20:23 glehmann: gfx1201
20:24 alyssa:reruns
21:57 zzyiwei: robclark: Hello, Sir! one more piece to assist common AHB support: https://gitlab.freedesktop.org/mesa/mesa/-/merge_requests/36151
22:16 sarbes: Hi. I would like to implement "normalize(vec3(xyz))" for Utgard/Lima, since there is direct HW support. Unfortunately, it seems that normalize gets lowered in NIR, so it is not entirely straight forward.
22:17 sarbes: It seems to me that I could go three different ways. 1) Undo the lowering in lima_nir_algebraic.py. 2) Introduce a normalize() op in NIR, with optional lowering. 3) Undo the lowering in a C pass.
22:17 sarbes: 1) Seems to require some tinkering with the search code, as swizzles are not supported. Without some hacking, I'm not able to match the NIR pattern.
22:18 sarbes: 2) I don't think that introducing such a "legacy" op would be accepted.
22:18 sarbes: 3) Seems to be the best solution overall, but I would like to get some confirmation.
22:20 alyssa: sarbes: I'm not seeing why you can't use an algebraic rule for that?
22:20 alyssa: oh because of the broadcast behaviour... bah
22:20 alyssa: vec4 hw was a mistake
22:21 sarbes: Yeah. The pattern is something like "('fmul', 'a', ('frsq', ('fdot3', 'a', 'a')))"
22:22 sarbes: But I would need "('fmul', 'a', ('frsq.xxx', ('fdot3', 'a', 'a')))"
22:22 alyssa: yeah I see what you mean
22:22 alyssa: this is for PP?
22:22 sarbes: Yeah.
22:25 alyssa: I guess #3 is my prefernce if it's all the same to you
22:26 alyssa: I wouldn't mind plumbing the op through as long as it's not invasive to other drivers, tho
22:26 alyssa: modifying nir_search for this is a hard no
22:26 alyssa: this is kind of a repeat of https://gitlab.freedesktop.org/mesa/mesa/-/merge_requests/33331 tbh
22:29 sarbes: I've been eying this MR since it was submitted, but there is no resolution for now.

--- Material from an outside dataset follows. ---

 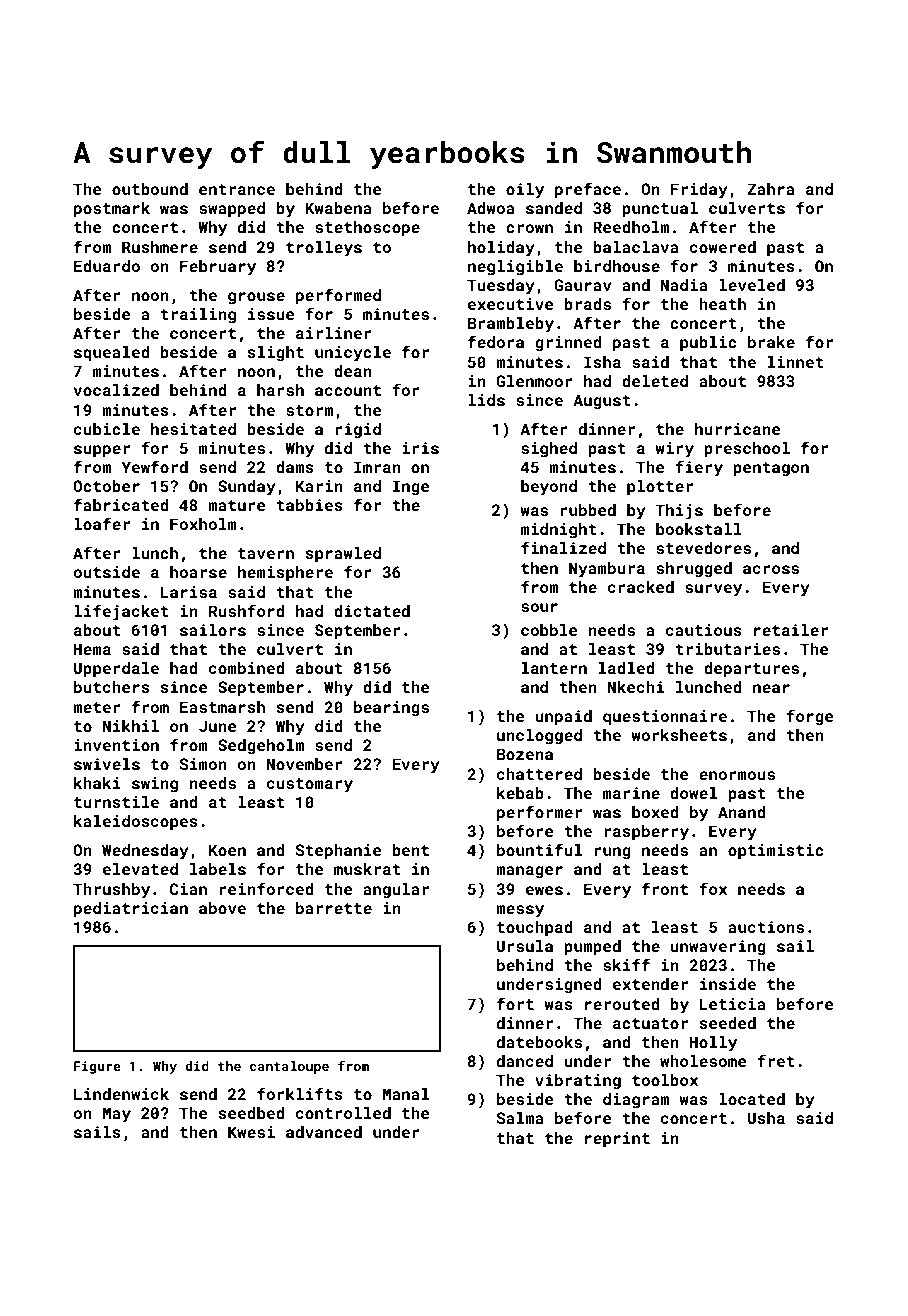 What do you see at coordinates (237, 189) in the image?
I see `entrance` at bounding box center [237, 189].
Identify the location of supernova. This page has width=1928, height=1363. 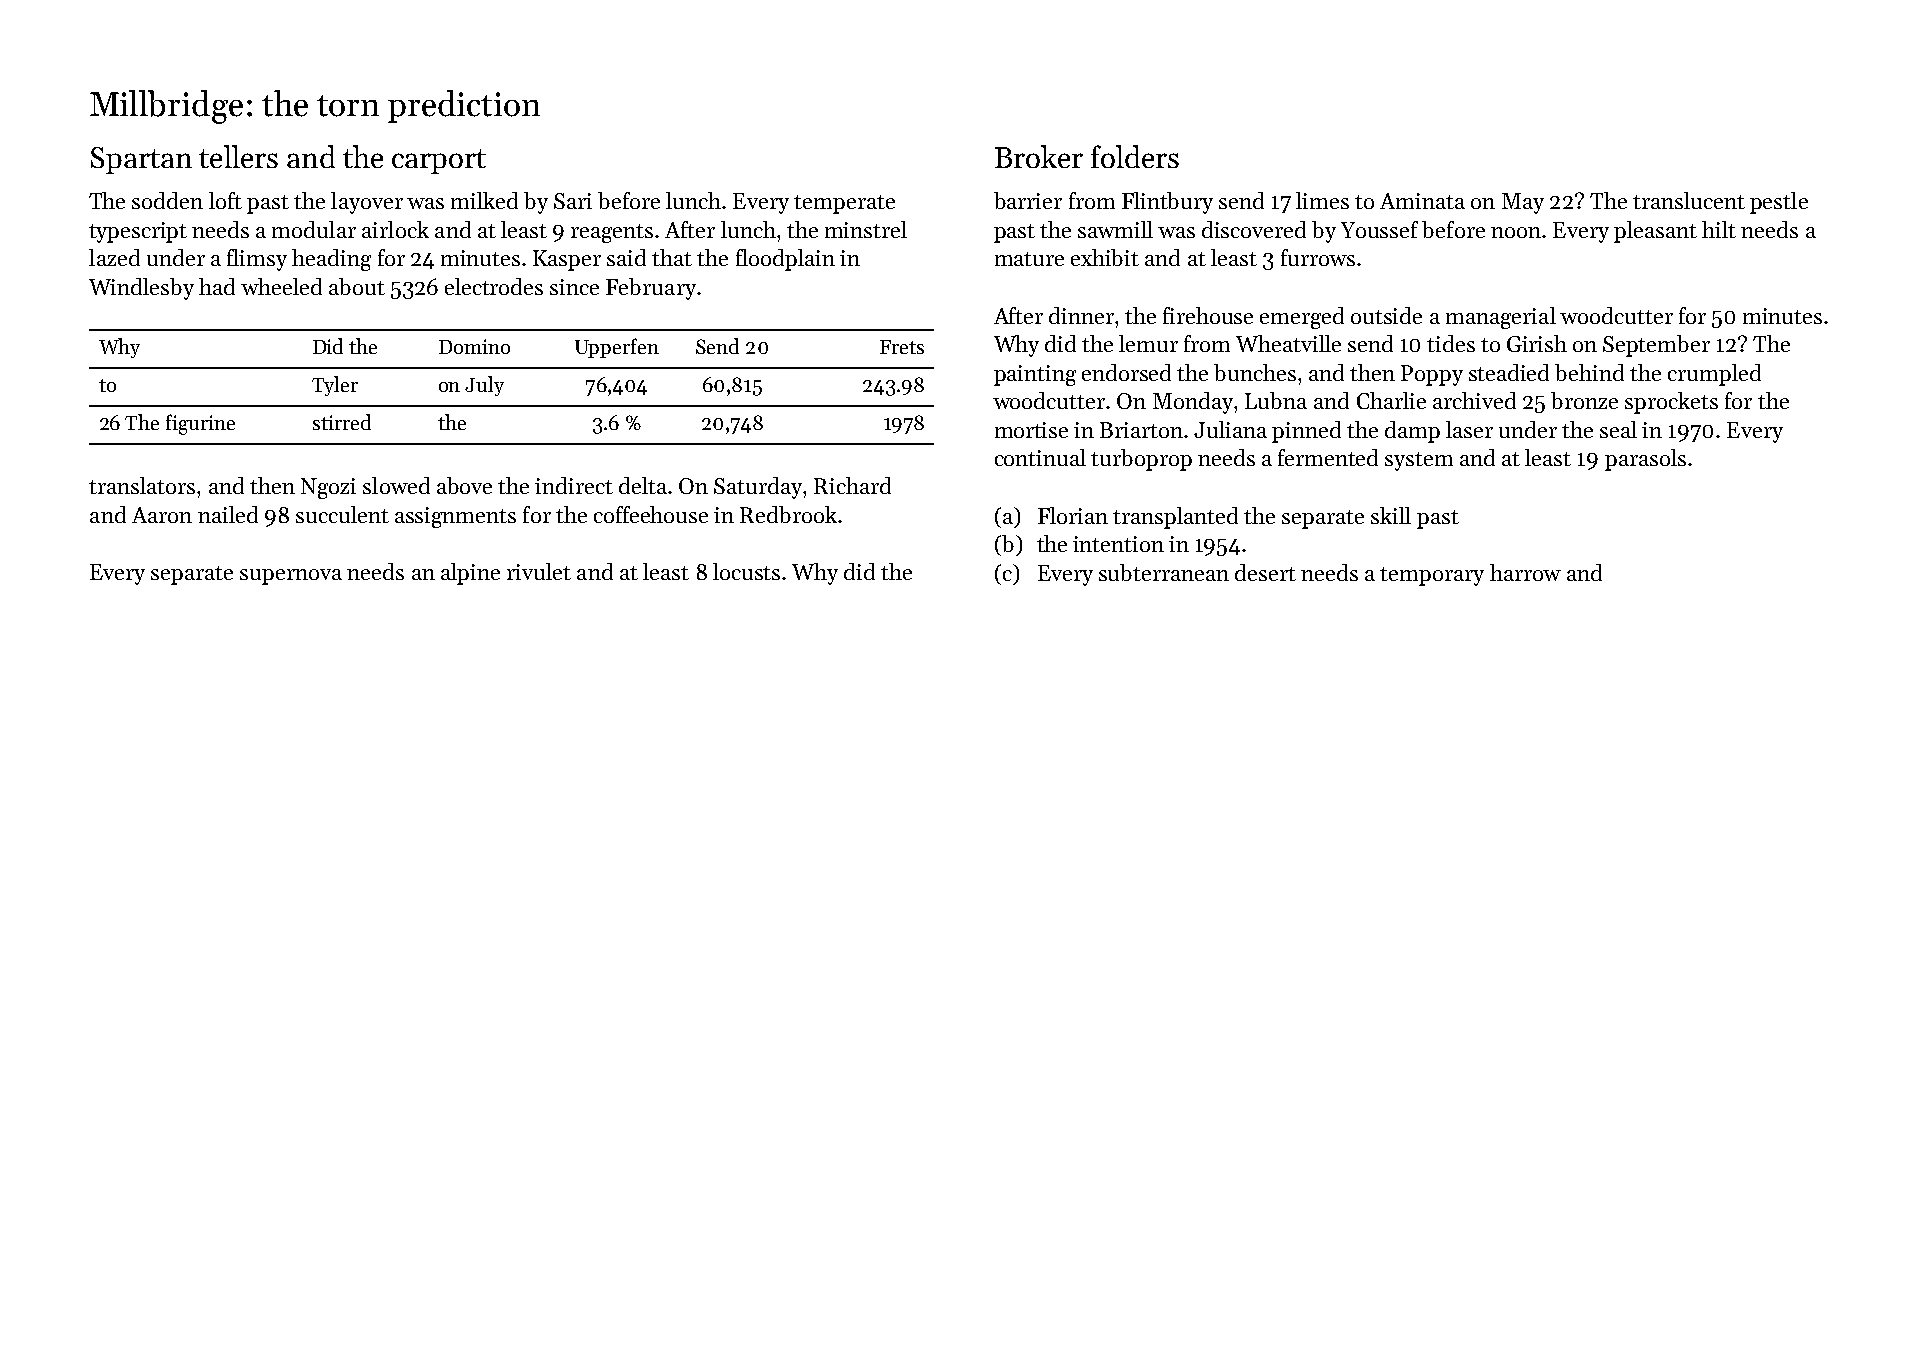
(291, 577).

22:32 sarbes: If #3 is the preferred route to go, so be it.
22:32 pac85: Are we doing lisp now :p
23:44 sarbes: Curiously, the op is processed by the varying unit. Same as perspective division (which I want to wire up too).
23:45 sarbes: Anyway, thanks for the input.
23:49 alyssa: sarbes: midgard can do perspective division when loading varyings, so that'd why be
23:49 alyssa: i assume utgard-pp could normalize too
23:50 alyssa: I mean if you already have a floating point divide, why not?
23:52 sarbes: Just saying. :)
23:52 sarbes: It does make sense to me to have it there.